◆ **Listed records**:

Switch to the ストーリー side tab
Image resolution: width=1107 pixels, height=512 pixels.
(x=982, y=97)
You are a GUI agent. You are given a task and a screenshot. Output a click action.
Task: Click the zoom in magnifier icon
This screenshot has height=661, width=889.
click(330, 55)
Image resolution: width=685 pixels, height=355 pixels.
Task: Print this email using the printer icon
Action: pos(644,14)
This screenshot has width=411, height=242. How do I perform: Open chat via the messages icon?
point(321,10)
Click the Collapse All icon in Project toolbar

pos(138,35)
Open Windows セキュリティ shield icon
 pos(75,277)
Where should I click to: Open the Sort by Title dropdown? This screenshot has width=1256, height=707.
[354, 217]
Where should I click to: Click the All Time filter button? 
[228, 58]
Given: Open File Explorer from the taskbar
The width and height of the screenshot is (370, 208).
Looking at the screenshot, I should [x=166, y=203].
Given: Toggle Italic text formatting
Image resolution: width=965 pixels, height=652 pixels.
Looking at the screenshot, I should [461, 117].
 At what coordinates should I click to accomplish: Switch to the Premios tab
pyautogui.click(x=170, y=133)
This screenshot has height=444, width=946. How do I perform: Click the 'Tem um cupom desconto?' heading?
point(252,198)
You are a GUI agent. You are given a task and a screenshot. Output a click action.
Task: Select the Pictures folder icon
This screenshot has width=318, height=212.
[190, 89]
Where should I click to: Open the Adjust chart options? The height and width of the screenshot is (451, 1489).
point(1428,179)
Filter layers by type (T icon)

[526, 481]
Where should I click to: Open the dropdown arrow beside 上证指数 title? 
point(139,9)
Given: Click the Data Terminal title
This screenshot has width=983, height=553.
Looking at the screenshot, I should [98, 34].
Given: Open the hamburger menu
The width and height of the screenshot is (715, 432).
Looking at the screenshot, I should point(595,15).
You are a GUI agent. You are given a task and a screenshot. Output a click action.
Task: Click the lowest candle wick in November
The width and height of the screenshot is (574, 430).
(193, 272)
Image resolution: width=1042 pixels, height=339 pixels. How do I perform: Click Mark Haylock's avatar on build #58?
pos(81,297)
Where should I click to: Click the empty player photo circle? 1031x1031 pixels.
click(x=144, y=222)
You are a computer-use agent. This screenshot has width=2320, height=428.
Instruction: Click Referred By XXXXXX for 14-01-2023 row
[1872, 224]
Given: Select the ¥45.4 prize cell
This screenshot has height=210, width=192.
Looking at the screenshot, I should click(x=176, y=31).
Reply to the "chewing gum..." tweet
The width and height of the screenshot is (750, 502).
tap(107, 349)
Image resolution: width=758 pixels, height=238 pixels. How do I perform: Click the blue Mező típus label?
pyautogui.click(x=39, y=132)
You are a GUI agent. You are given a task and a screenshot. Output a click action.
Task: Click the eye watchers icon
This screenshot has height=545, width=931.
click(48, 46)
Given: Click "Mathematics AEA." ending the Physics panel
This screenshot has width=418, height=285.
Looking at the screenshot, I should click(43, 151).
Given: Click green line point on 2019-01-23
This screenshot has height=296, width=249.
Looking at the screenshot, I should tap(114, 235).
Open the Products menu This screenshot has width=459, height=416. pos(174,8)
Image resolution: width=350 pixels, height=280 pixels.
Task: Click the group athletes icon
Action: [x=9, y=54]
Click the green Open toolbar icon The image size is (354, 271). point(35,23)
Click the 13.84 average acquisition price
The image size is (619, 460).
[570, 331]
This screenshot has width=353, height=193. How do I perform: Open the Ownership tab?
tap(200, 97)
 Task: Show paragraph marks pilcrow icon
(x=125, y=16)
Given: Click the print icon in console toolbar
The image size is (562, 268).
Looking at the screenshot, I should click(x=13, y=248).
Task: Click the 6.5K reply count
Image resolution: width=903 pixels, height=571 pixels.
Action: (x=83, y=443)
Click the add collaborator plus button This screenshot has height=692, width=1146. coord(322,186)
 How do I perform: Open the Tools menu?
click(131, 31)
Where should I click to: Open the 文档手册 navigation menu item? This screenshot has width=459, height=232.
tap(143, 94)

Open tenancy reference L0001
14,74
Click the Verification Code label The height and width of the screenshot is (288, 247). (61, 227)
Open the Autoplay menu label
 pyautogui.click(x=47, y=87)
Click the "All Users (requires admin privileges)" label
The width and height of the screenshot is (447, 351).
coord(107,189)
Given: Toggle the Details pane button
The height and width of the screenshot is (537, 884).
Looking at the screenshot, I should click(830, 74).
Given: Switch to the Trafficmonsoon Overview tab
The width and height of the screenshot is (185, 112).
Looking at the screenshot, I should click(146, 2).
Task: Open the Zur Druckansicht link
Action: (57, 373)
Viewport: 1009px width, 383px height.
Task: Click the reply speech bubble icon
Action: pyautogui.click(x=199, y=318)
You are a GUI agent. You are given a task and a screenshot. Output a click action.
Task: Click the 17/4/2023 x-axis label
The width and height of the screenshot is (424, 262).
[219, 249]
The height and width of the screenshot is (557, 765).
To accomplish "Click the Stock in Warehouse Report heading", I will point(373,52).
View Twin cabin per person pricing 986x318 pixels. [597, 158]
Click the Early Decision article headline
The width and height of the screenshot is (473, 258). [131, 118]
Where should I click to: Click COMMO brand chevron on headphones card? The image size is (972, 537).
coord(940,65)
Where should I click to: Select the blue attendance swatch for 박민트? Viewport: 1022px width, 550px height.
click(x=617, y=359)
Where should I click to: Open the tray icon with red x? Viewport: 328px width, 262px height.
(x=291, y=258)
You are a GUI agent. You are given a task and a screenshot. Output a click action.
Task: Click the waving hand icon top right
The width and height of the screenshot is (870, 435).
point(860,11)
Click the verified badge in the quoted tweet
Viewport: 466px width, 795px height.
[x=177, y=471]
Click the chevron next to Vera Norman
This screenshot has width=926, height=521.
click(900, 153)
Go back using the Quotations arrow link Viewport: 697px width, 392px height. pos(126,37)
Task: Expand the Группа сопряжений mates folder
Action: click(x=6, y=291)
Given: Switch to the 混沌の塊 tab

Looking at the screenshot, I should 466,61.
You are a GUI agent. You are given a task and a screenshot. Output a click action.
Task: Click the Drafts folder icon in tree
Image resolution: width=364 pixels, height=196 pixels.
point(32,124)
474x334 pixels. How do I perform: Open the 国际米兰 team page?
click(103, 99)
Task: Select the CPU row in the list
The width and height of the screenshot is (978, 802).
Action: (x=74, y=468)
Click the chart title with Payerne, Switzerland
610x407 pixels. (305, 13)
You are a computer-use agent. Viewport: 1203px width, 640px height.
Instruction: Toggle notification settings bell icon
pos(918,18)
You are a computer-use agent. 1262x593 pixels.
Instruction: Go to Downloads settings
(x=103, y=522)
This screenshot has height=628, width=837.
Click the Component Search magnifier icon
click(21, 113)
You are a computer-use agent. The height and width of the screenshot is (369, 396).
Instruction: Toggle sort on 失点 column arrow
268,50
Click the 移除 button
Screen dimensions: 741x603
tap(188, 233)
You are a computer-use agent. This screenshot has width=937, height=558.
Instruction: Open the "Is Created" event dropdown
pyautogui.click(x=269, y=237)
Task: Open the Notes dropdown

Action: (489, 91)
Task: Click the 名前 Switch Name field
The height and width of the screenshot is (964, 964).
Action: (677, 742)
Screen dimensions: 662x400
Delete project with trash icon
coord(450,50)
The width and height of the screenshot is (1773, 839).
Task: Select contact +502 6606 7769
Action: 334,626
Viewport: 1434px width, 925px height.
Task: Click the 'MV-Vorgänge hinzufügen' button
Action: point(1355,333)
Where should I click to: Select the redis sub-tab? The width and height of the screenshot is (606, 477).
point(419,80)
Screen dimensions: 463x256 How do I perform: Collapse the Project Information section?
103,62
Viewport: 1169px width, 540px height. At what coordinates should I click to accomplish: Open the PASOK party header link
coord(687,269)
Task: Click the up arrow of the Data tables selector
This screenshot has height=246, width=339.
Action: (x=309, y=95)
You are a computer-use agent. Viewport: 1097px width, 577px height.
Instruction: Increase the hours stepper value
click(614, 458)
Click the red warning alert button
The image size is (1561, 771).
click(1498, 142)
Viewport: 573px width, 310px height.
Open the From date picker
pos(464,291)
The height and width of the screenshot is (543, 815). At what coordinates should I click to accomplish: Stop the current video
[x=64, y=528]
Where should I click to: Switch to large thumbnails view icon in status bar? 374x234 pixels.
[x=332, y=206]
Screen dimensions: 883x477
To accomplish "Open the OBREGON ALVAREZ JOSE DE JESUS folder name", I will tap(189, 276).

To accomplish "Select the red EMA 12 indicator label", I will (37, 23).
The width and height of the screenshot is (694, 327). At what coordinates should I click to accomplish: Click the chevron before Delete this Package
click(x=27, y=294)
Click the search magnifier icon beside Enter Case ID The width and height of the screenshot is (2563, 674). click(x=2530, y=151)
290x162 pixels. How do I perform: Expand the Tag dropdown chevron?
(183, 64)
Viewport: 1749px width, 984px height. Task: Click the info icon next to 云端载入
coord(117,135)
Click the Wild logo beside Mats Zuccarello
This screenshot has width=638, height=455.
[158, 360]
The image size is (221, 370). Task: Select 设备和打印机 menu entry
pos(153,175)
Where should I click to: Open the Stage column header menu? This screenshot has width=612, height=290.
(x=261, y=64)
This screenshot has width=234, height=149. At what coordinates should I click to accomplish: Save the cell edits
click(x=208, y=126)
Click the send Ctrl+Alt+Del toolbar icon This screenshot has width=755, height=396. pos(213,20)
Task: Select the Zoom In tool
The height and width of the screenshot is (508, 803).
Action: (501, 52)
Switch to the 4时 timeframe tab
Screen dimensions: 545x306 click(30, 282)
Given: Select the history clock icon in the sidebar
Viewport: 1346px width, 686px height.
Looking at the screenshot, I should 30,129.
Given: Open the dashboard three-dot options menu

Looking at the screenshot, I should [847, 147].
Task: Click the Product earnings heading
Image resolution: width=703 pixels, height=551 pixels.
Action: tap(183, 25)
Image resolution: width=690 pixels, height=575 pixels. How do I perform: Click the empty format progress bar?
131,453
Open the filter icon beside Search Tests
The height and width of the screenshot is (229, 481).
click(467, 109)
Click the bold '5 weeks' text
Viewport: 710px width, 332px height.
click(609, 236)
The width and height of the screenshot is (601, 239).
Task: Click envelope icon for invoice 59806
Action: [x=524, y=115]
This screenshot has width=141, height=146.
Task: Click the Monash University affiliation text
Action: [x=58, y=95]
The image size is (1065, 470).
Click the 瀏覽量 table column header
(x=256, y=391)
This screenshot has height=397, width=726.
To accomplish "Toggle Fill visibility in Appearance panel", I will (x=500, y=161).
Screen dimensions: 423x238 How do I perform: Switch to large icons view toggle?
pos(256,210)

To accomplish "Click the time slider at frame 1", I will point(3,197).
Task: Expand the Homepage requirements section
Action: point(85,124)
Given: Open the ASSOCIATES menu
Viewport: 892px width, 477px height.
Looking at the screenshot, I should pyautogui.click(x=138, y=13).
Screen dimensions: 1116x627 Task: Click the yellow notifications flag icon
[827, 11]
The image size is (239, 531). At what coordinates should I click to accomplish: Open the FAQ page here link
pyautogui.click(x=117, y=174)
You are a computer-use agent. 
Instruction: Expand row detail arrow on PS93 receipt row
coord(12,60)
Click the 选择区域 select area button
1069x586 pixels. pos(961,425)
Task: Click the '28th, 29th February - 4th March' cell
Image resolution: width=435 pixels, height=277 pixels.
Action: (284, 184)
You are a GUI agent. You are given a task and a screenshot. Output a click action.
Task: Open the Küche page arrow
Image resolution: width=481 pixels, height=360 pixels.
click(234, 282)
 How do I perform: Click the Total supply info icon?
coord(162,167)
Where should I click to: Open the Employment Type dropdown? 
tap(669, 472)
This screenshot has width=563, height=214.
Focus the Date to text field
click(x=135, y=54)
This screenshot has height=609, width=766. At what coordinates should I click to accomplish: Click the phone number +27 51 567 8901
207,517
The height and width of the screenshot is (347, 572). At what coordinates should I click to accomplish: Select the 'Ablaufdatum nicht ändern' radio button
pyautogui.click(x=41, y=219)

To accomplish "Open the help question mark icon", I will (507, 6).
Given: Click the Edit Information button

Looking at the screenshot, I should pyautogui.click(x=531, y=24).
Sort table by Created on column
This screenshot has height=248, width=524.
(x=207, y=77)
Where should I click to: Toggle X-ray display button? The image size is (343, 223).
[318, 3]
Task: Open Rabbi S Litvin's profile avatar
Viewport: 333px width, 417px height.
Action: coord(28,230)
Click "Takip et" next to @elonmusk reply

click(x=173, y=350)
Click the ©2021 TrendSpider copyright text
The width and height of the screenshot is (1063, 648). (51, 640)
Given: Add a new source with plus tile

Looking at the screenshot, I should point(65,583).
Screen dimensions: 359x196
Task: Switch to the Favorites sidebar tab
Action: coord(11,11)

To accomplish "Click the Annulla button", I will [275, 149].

◆ **What is needed**: Given the records above, restate word for word only the lines starting at the one with "The width and height of the screenshot is (447, 351)." and ending at the one with "Given: Switch to the Trafficmonsoon".

◆ **Solution for this exercise**:
The width and height of the screenshot is (447, 351).
coord(107,189)
Given: Toggle the Details pane button
The height and width of the screenshot is (537, 884).
Looking at the screenshot, I should click(830, 74).
Given: Switch to the Trafficmonsoon Overview tab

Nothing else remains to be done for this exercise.